Best scenario for M1-based systems is to use a fully native Python distribution. You can see details how to do this using homebrew; follow step 2 at https://towardsdatascience.com/how-to-easily-set-up-python-on-any-m1-mac-5ea885b73fab
For X86-64, libomp
and mkl
must be installed first, otherwise compilation for OpenMP support will fail.
- Install
libomp
withbrew install libomp
- Install
mkl
withpip install mkl
orconda install mkl
Metal backend will be available for both X86-64 and Apple Silicon systems.
Installation
BabelViscoFDTD is available via pip
pip install BabelViscoFDTD
If you prefer trying experimental versions, you can clone https://github.com/ProteusMRIgHIFU/BabelViscoFDTD.git and install with:
pip install BabelViscoFDTD/
run in the parent directory where you cloned the repository.
How to use
After installation, please consult the Jupyter Notebooks in Tutorial Notebooks
in the repository https://github.com/ProteusMRIgHIFU/BabelViscoFDTD to learn how to run the simulation and get familiar with the input parameters The notebooks are ordered from basics of operation to more complex simulation scenarios, including simulation using the superposition method. If you are familiar with FDTD-type or similar numerical tools for acoustic simulation (such as k-Wave or Simsonic), then it should be straightforward to start using this tool.
Structure of code
The FDTD solution is accessed as a Python external function. The primary method to execute a simulation is via the class
BabelViscoFDTD.PropagationModel
and its main function StaggeredFDTD_3D_with_relaxation
After installation, the class can be instatiated as:
from BabelViscoFDTD import PropagationModel
Model=PropagationModel()
Multi-platform single code
The underlying extension code (start at FDTDStaggered3D_with_relaxation_python.c
) uses extensively C macros to provide a fully agnostic implementation that remains as efficient as possible regardless if using a CPU or GPU backend. It supports via macro definitions compilation for native CPU (X86, arm64), CUDA, OpenCL and Metal architectures; single or double precision.
Regardless if using CUDA, OpenCL or Metal, conceptually the workflow is very similar. However, there are a few implementation details that need to be handled, and the macros help a lot to reduce the coding.
Consult setup.py
to review how all the potential modalities are generated.

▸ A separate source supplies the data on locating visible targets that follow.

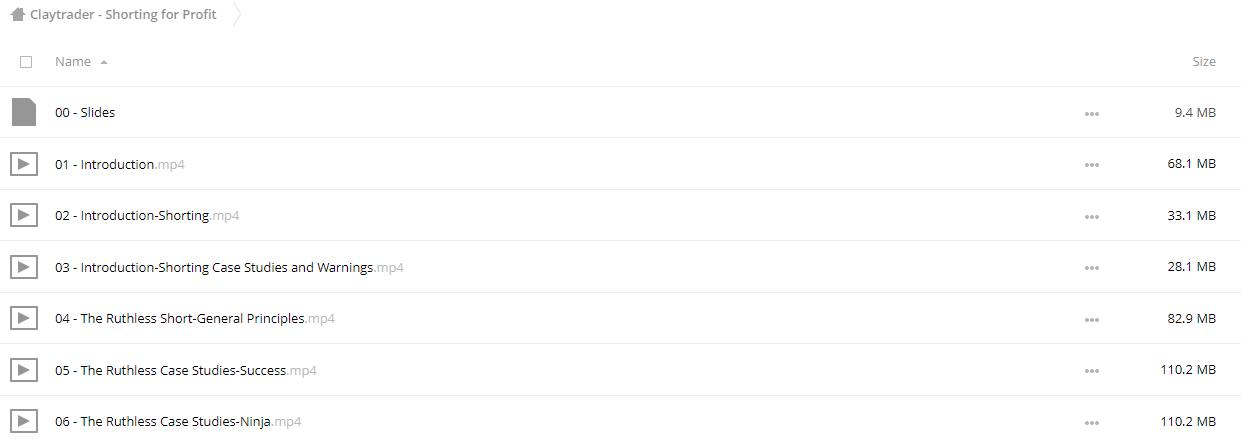The image size is (1241, 446).
Task: Open more options for 00 - Slides
Action: click(x=1091, y=114)
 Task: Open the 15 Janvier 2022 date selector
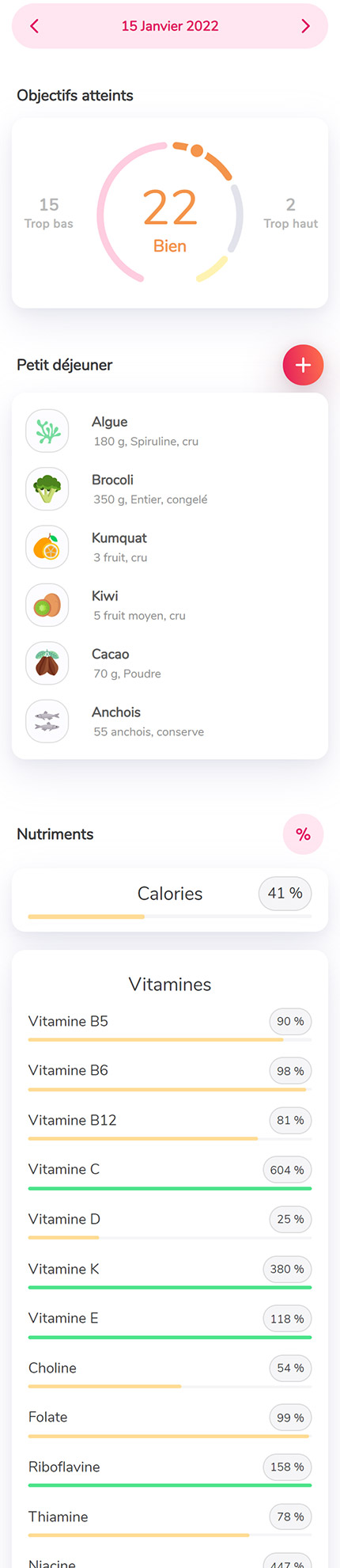170,26
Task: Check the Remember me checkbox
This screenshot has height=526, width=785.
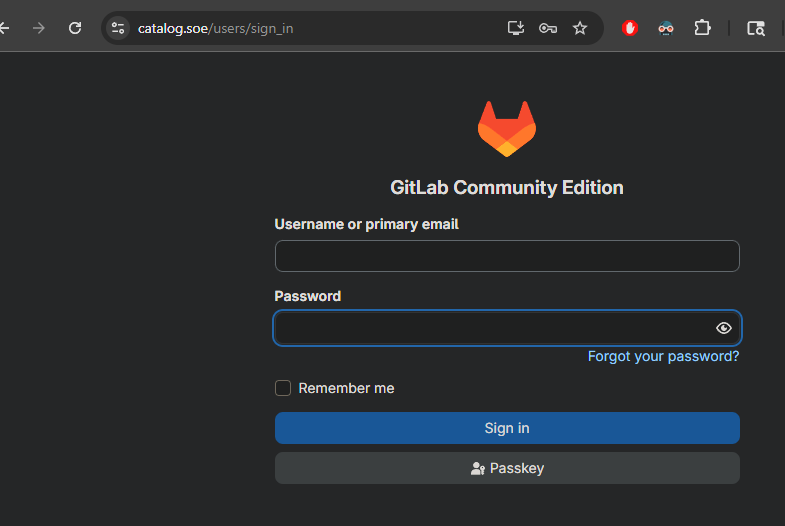Action: click(x=283, y=388)
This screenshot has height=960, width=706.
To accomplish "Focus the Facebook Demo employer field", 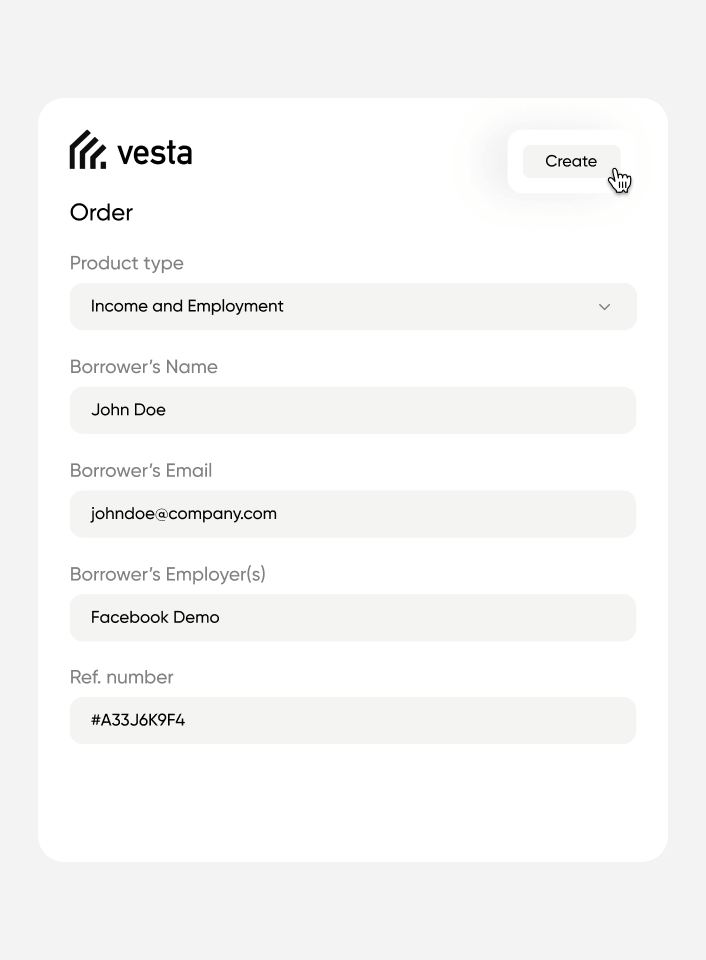I will [x=352, y=617].
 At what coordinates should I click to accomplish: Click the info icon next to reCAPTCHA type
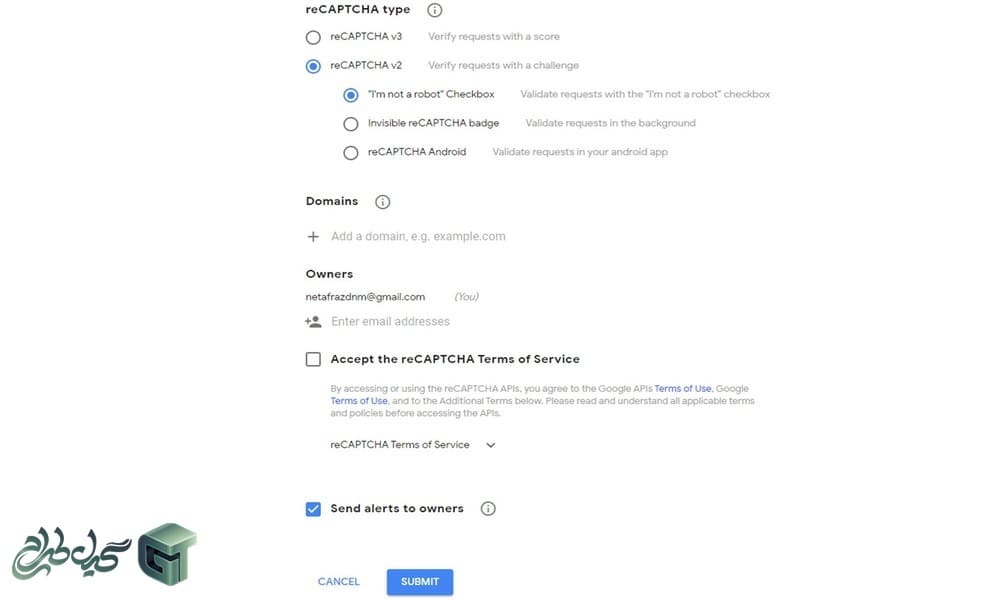click(x=434, y=10)
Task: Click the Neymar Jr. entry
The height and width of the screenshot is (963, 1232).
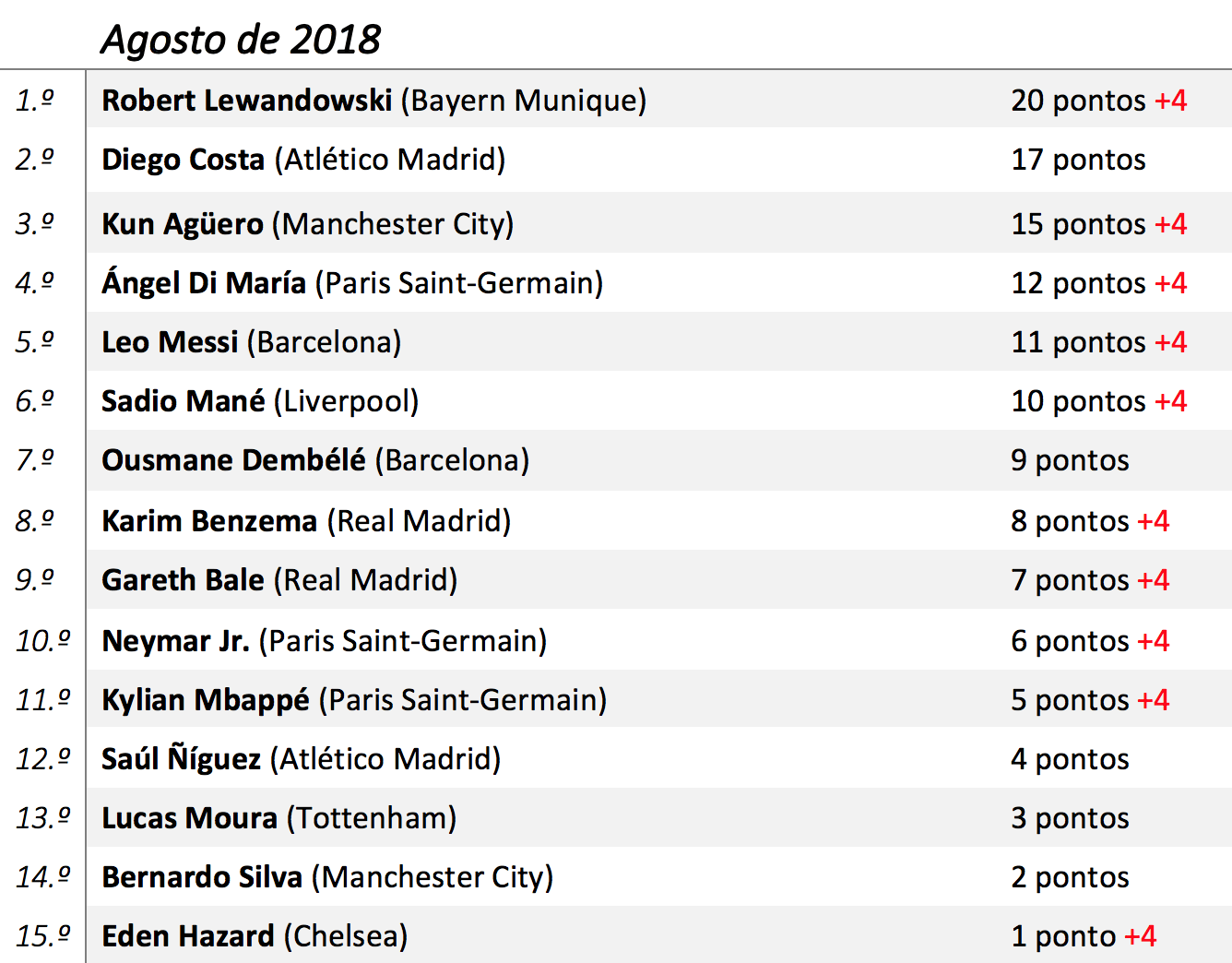Action: [175, 641]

Important information specific to the different environments for use
MacOS notes
MacOS support for HPC has shifted in recent years significantly. In modern MacOS versions the support for NVIDIA cards is inexistent and OpenCL was supposed to be officially out of support beyond Big Slur (it is still running quite well in Monterey). For MacOS, Metal backend is recommended. Also, OpenCL in MacOS may have other limitations such as the underlying driver may only support 32 bits memory access, even if the card has more than 4 GB of RAM. However, this limitation seems to be case by case. For example, for M1 processors, OpenCL drivers can support 64 bits addressing, but for an AMD W6800 (32 GB RAM) it only supports 32 bits. Using clinfo
tool (available with homebrew) can provide details if your current GPU and drivers supports 64 bits addressing. If you need to access more than 4 GB of space for your simulation, only Metal can support it without problems.

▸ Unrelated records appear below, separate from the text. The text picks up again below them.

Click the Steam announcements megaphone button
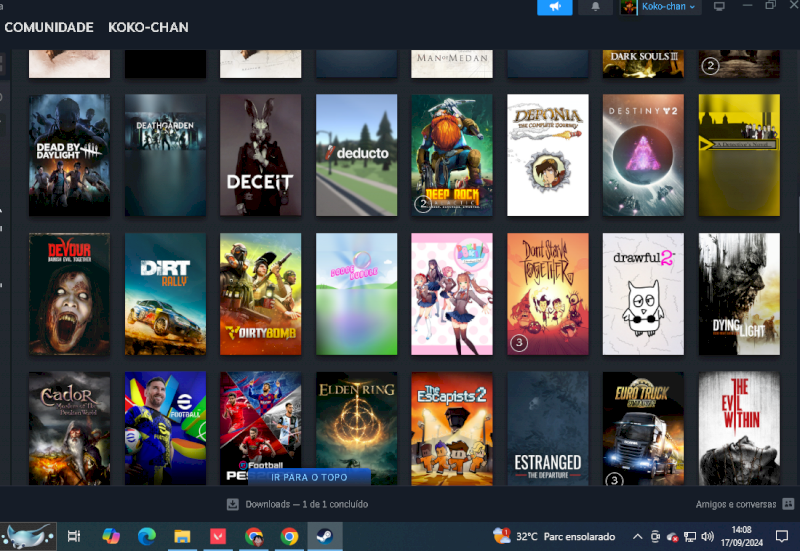Screen dimensions: 800x551 [x=554, y=7]
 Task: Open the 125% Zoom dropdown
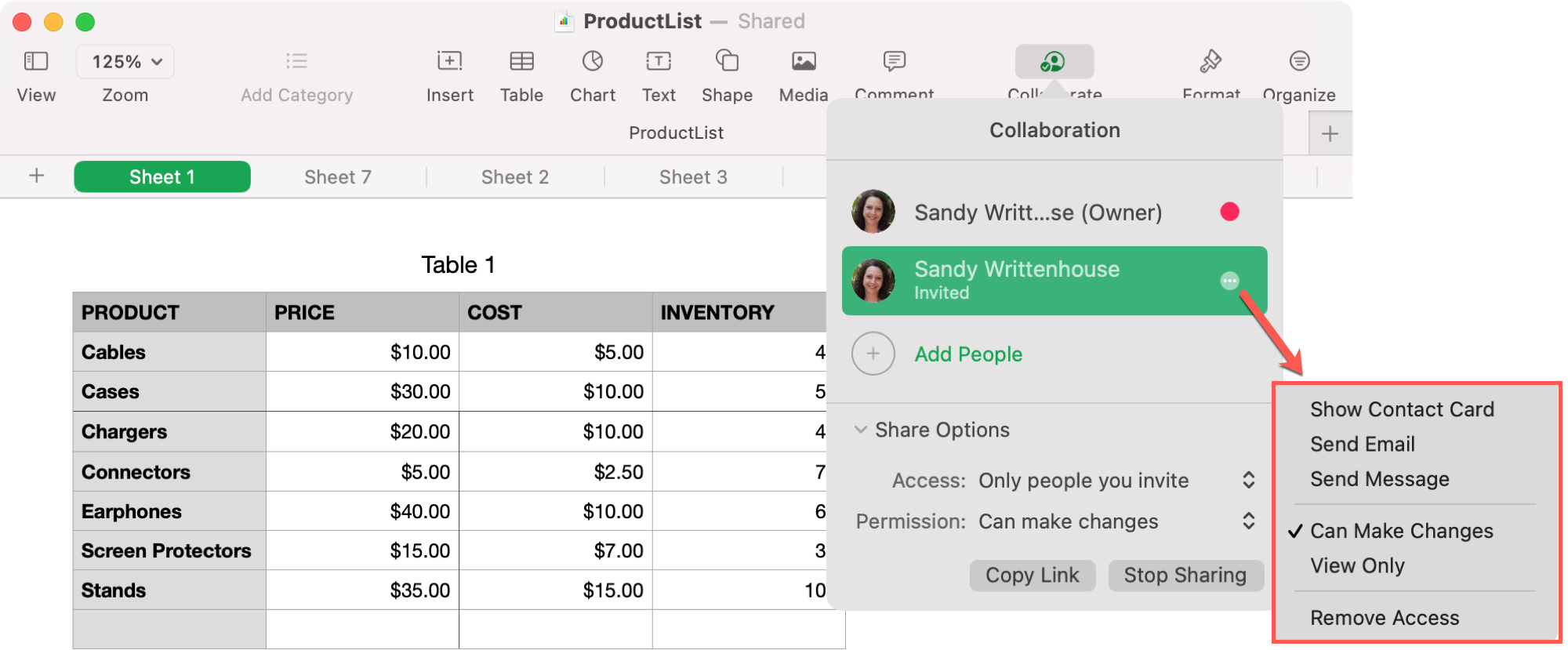[125, 62]
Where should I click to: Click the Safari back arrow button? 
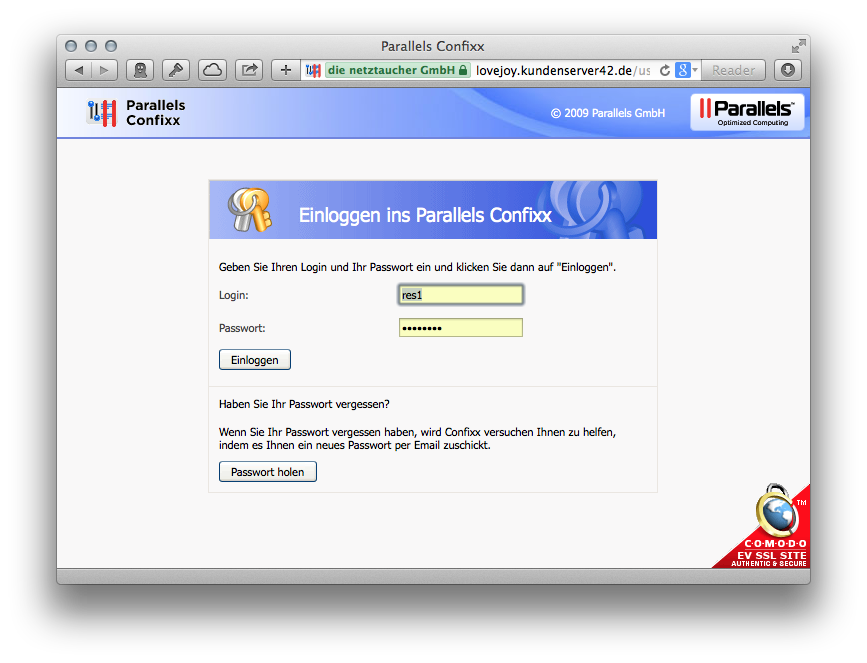coord(79,70)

Important: The OpenCL implementation with M1 processors seems to work only with the native Python arm64 installation mentioned above.
Metal support
Overall, Metal requires a bit more coding to prepare the pipelines for compute execution. A challenge is that Metal for scientific computing still lacks serious examples. Nevertheless, the support for Metal is desirable for Apple Silicon systems. As toolchains, including native Python in arm64, are becoming available, it is interesting to see how well their devices stand compared to Nvidia or AMD based systems. Also, there are other limitations such as maximal number of kernel parameters (32) and that each GPU buffer memory is limited to 3.5 GB RAM in AMD GPUs. But this is a limitation manageable by packing multiple logical arrays across multiple buffers. In the current release of BabelViscoFDTD, it is completely stable to run large domains with AMD GPUs and M1-based processors with 32 or more GB of RAM.
While Metal offers better performance overall over OpenCL in AMD processors, some issues remains. Extensive testing has indicated that the Python process freezes after running a few tens of thousands of kernel calls. For many applications, this won't be an issue, but if running very long extensive parametric studies, be aware you may need to split your execution in chunks that can be called in separate python <Myprogram.py>
calls. I suspect some driver issue limiting the number of consecutive kernels calls in a single process.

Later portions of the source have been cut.